Source information →
============
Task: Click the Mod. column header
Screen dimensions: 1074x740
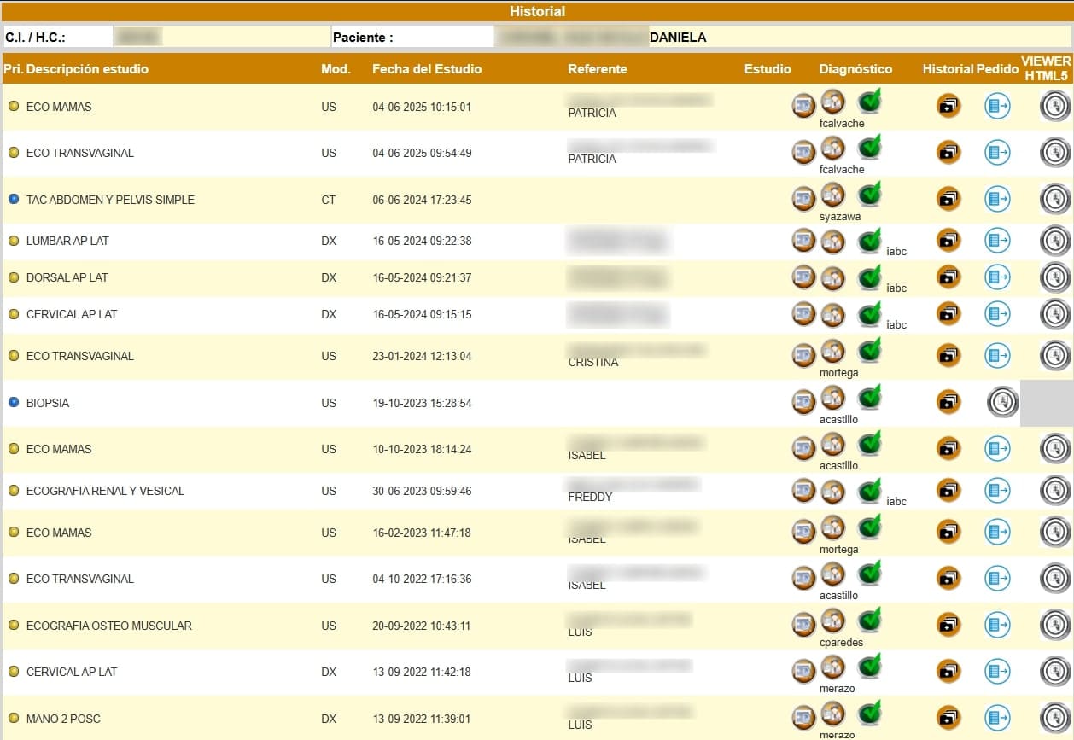Action: click(x=336, y=69)
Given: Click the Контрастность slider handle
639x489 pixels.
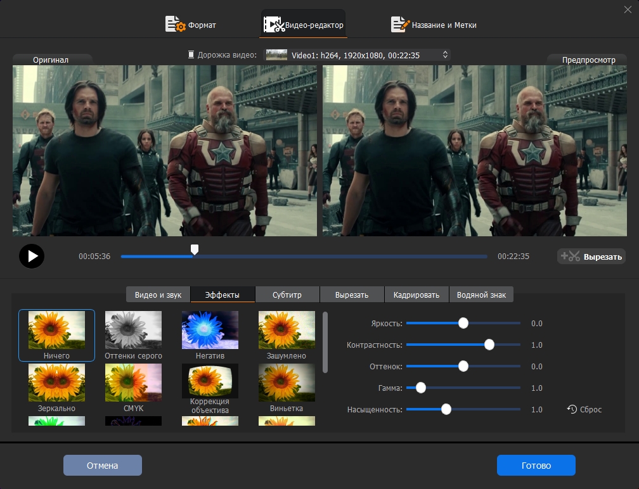Looking at the screenshot, I should click(x=489, y=345).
============
What to work on →
Keep every word of the records exact as you write them out, but drop the pictures.

Answer to this task →
Task: Click the Mod. column header
Screen dimensions: 1074x740
Action: click(x=336, y=69)
Given: Click the Контрастность slider handle
639x489 pixels.
Looking at the screenshot, I should click(x=489, y=345).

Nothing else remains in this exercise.